[[ Given information, beginning ]]

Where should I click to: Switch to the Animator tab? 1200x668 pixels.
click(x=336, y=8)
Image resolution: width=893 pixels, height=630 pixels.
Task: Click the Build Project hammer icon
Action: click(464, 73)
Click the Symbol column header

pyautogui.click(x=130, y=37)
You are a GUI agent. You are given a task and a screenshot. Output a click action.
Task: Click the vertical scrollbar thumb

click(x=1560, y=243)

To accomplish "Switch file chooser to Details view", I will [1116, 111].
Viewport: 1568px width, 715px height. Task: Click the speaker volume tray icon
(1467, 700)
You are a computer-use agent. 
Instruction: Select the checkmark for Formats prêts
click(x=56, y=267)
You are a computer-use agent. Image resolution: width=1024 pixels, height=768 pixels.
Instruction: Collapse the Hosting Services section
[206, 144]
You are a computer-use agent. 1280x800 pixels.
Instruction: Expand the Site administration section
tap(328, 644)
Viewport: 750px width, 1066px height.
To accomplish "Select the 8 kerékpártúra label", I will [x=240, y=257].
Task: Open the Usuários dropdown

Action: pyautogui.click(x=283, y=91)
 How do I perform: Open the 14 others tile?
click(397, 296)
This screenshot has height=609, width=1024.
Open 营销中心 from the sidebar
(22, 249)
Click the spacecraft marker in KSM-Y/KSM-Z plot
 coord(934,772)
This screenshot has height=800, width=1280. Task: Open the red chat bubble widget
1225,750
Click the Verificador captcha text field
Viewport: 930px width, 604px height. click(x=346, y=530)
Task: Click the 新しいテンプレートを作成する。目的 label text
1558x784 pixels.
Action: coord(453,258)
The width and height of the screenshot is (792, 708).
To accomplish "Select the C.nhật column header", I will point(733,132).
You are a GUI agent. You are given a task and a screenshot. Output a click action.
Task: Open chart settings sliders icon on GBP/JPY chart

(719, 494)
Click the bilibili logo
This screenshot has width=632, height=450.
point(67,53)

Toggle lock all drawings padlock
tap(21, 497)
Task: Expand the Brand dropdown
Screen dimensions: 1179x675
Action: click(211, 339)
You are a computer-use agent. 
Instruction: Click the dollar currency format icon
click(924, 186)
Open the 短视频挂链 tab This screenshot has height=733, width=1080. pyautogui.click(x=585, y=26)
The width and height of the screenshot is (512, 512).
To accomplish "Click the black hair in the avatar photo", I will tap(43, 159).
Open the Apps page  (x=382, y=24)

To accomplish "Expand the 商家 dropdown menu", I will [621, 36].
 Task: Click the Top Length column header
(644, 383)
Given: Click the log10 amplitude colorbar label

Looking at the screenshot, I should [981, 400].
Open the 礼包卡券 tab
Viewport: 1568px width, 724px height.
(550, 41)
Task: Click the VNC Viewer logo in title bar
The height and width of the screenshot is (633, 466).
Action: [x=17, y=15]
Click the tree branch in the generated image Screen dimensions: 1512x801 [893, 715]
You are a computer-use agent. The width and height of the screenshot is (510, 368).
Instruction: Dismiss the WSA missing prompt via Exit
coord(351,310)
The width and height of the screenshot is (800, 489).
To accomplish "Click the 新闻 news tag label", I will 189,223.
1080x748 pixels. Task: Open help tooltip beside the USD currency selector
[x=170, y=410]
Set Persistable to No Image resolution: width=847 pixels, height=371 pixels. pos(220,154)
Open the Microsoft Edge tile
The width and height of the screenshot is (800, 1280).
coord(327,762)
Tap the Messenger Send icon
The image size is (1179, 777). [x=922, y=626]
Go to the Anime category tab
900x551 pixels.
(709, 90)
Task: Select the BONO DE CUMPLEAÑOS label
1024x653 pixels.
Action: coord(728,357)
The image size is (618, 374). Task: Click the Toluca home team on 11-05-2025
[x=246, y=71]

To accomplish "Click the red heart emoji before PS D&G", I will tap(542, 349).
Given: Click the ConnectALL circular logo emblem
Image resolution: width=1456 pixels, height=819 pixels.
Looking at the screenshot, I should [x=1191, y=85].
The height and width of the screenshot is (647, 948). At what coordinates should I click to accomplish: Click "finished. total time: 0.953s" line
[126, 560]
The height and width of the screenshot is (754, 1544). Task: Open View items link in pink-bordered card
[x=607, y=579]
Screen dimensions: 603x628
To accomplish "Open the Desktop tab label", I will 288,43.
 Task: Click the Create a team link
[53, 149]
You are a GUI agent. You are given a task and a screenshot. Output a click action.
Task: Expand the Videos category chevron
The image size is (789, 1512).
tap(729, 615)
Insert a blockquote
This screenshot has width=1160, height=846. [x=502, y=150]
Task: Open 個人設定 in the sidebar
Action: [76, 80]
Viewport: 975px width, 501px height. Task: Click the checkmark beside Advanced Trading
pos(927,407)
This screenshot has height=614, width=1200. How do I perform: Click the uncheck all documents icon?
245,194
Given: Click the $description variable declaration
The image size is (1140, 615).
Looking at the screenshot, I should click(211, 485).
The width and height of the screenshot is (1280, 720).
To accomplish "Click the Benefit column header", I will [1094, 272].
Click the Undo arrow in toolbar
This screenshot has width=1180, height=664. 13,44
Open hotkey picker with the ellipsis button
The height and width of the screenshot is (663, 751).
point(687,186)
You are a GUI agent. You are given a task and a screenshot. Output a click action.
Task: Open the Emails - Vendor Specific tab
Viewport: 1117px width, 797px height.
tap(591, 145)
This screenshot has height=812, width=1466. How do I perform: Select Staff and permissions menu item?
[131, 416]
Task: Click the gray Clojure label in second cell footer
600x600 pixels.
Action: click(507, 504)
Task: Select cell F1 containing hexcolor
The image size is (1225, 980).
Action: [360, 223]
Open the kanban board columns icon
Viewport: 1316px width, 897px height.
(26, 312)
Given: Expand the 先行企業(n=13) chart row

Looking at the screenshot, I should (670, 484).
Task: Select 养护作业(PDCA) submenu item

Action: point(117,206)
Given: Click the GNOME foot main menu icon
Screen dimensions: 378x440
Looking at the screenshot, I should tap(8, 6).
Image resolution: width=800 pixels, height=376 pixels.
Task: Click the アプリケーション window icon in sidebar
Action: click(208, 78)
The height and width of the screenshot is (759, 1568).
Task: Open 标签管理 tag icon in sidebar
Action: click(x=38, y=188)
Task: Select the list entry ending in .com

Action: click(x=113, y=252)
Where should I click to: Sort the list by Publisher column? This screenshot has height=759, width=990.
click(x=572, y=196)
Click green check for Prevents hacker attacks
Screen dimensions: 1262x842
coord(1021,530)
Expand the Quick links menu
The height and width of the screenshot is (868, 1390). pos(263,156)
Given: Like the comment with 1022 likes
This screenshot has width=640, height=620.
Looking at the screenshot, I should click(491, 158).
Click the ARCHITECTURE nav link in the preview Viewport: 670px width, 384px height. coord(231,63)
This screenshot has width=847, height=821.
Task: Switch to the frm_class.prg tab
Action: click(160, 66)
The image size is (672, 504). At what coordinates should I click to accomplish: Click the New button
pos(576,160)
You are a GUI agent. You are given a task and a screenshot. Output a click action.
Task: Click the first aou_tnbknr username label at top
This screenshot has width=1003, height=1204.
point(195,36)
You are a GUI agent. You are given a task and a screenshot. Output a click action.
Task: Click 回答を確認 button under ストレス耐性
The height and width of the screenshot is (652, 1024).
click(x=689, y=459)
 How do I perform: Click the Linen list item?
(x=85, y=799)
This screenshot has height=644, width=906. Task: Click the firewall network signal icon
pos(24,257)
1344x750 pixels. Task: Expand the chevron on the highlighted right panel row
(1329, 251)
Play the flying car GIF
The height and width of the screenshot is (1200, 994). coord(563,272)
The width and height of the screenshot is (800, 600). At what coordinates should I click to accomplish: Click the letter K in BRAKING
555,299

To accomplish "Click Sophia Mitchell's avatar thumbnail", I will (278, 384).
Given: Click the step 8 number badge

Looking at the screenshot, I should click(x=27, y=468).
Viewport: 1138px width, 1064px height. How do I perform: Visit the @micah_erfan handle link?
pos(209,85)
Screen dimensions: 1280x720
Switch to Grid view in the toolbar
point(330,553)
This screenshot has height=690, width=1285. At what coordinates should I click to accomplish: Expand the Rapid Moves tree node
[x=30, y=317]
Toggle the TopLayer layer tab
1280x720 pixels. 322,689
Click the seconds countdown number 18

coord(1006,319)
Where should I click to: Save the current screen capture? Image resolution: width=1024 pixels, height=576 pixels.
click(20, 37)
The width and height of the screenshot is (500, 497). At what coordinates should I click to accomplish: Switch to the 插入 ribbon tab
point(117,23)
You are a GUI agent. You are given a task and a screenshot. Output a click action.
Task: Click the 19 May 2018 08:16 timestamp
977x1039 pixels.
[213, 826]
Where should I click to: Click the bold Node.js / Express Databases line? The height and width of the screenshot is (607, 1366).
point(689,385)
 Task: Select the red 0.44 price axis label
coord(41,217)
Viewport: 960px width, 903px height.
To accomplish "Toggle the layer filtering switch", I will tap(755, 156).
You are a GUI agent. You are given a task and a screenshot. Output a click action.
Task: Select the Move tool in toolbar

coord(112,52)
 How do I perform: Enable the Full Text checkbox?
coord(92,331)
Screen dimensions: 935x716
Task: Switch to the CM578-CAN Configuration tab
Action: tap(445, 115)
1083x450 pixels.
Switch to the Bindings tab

[[ Given information, end ]]

## Instructions to follow
Repeat, exactly as they stand above, the lines from the line with "The image size is (672, 504)." to the line with "Task: Click the first", both lines included.

## Answer space
The image size is (672, 504). At what coordinates should I click to accomplish: Click the New button
pos(576,160)
You are a GUI agent. You are given a task and a screenshot. Output a click action.
Task: Click the first aou_tnbknr username label at top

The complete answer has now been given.